Instructions for the task =
Put the lines of the listing below, from its first line through the line containing "info@grupperalada.com (845, 2152)" inclusive, into a numbered list that skips any blank lines. Include no other lines.

Dataset listing items
╔══

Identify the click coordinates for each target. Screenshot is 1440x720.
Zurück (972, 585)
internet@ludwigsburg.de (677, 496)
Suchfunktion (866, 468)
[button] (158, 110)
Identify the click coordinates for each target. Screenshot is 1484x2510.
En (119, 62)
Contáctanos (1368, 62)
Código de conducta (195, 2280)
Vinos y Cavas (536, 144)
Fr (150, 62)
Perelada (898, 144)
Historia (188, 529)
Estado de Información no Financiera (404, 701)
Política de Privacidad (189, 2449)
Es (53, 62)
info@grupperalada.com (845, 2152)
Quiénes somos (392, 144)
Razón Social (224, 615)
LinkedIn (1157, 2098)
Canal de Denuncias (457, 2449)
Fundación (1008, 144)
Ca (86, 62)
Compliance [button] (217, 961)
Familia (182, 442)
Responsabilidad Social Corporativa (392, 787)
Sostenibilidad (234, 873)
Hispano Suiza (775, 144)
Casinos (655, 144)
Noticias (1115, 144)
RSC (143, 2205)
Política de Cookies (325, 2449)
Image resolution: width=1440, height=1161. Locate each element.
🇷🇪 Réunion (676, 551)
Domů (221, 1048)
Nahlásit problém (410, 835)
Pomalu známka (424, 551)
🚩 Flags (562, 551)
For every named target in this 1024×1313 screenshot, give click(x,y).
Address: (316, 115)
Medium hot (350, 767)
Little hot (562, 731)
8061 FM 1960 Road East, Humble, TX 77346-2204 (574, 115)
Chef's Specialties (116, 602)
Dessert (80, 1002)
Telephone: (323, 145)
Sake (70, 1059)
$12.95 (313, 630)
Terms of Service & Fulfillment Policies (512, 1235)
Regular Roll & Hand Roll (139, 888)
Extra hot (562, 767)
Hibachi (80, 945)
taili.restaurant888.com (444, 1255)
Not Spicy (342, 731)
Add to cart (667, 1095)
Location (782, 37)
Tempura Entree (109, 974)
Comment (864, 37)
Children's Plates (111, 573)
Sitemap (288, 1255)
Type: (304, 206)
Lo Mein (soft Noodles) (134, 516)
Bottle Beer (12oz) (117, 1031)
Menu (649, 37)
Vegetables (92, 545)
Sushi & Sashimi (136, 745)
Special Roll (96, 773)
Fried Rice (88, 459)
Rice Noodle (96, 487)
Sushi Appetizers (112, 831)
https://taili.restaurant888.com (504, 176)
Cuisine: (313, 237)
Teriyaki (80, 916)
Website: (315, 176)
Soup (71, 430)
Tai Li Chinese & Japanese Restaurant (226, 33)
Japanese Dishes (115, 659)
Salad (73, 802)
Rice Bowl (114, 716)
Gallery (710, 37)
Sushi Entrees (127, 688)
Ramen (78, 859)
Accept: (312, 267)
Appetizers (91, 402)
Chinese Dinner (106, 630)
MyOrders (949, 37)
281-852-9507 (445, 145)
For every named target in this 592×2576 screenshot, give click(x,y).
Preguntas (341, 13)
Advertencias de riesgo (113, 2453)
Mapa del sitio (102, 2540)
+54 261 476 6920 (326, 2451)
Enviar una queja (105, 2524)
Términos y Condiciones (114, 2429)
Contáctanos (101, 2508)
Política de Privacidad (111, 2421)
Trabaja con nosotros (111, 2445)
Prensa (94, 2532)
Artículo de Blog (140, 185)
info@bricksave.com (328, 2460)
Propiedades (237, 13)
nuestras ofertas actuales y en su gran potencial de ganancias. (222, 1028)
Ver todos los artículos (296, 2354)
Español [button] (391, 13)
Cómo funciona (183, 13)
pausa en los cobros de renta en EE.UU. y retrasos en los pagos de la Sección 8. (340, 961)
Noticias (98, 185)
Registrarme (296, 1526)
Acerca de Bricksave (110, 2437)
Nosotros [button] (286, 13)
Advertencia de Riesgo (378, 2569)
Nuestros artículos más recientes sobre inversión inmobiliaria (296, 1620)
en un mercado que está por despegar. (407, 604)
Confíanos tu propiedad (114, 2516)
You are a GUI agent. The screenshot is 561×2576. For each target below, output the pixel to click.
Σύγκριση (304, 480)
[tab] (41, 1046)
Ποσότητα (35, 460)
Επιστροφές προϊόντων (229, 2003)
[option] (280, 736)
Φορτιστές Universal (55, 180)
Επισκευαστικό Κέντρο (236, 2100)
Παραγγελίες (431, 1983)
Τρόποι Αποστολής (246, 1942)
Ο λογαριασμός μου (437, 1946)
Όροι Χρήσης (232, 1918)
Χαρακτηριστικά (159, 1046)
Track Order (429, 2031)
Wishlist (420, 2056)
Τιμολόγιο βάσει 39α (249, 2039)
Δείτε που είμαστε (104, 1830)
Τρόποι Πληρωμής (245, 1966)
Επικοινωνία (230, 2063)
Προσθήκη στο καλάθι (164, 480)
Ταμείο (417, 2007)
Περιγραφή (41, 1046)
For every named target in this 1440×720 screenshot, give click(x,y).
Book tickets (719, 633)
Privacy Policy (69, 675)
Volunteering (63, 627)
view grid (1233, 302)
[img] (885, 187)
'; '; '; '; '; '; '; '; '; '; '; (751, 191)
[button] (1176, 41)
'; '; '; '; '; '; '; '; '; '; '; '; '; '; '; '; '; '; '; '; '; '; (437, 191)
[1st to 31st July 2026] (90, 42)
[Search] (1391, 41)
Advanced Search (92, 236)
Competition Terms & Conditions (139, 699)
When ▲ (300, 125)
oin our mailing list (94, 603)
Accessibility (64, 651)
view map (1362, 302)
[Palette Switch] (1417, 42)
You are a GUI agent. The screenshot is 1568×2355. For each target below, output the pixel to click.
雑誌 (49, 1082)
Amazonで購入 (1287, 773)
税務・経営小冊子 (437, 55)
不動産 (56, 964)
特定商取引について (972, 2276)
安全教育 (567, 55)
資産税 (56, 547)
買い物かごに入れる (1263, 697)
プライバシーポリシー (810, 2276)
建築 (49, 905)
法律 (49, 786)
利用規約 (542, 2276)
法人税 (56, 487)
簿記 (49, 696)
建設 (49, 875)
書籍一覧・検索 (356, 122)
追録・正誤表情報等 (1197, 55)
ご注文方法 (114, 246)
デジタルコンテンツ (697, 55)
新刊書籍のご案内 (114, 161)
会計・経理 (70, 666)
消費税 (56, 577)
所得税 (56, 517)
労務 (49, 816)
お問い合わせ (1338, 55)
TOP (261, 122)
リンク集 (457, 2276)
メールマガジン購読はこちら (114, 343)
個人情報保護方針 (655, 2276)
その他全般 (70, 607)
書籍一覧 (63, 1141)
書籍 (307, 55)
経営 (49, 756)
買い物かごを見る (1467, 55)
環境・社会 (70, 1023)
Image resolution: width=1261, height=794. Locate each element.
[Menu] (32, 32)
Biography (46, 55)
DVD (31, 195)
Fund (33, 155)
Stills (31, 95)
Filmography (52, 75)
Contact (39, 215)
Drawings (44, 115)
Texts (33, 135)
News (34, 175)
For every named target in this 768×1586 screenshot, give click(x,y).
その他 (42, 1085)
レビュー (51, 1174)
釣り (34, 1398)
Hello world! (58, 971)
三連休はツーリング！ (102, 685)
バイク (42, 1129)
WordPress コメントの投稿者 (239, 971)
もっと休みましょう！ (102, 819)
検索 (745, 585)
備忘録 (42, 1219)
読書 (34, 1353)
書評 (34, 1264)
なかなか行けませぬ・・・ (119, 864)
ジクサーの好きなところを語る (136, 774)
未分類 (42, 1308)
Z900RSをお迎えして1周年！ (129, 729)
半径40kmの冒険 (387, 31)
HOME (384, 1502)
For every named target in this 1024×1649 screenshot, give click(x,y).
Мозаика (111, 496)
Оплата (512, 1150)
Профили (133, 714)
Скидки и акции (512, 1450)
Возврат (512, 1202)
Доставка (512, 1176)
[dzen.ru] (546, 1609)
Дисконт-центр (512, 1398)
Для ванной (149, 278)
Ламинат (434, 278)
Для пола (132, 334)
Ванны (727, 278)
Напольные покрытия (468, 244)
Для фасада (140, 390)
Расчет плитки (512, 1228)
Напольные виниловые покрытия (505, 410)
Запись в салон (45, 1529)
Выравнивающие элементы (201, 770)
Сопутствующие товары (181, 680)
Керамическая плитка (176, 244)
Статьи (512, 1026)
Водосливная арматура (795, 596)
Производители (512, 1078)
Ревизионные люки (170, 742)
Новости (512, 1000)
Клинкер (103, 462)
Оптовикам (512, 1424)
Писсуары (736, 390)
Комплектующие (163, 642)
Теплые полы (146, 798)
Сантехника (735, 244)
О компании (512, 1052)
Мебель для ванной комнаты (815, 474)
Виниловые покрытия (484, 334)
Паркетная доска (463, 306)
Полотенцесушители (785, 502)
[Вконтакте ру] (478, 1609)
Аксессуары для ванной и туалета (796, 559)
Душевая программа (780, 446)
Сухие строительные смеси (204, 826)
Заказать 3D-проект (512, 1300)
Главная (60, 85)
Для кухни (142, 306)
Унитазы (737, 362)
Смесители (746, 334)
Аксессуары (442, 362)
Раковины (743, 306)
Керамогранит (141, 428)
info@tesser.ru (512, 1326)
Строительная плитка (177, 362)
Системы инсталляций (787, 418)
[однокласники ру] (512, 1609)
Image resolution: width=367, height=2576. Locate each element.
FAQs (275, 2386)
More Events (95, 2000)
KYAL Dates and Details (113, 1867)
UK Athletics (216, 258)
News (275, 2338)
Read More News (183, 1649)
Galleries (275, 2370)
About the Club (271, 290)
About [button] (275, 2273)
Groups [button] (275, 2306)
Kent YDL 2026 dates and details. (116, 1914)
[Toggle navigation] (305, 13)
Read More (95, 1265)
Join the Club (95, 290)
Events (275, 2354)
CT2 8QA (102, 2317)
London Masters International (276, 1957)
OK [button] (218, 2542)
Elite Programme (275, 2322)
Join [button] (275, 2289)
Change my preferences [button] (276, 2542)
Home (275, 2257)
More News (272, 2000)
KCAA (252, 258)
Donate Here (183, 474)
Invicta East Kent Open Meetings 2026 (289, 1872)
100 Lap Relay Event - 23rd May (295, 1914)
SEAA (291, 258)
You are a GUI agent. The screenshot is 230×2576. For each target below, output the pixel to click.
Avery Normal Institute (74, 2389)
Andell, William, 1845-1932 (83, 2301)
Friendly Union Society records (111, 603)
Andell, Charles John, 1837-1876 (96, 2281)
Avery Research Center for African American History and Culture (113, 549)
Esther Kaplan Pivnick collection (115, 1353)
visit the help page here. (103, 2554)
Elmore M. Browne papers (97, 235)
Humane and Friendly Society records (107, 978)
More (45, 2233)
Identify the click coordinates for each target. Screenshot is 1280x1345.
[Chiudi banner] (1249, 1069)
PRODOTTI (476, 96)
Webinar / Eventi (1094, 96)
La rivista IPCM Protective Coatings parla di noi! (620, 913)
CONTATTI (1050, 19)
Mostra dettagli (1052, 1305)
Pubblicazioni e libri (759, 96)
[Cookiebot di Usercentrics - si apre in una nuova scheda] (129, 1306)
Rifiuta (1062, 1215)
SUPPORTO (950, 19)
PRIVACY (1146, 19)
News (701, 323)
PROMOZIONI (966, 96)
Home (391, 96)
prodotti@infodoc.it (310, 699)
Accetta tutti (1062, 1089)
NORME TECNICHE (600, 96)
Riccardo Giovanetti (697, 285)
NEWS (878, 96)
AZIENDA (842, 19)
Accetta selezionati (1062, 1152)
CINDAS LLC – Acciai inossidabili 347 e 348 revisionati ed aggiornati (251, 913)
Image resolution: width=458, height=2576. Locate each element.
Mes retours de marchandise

╚══

Answer to this exercise =
1. Identify the click coordinates for each target. Screenshot is 1440x720.
2. Zurück (972, 585)
3. internet@ludwigsburg.de (677, 496)
4. Suchfunktion (866, 468)
5. [button] (158, 110)
6. Identify the click coordinates for each target. Screenshot is 1484x2510.
7. En (119, 62)
8. Contáctanos (1368, 62)
9. Código de conducta (195, 2280)
10. Vinos y Cavas (536, 144)
11. Fr (150, 62)
12. Perelada (898, 144)
13. Historia (188, 529)
14. Estado de Información no Financiera (404, 701)
15. Política de Privacidad (189, 2449)
16. Es (53, 62)
17. info@grupperalada.com (845, 2152)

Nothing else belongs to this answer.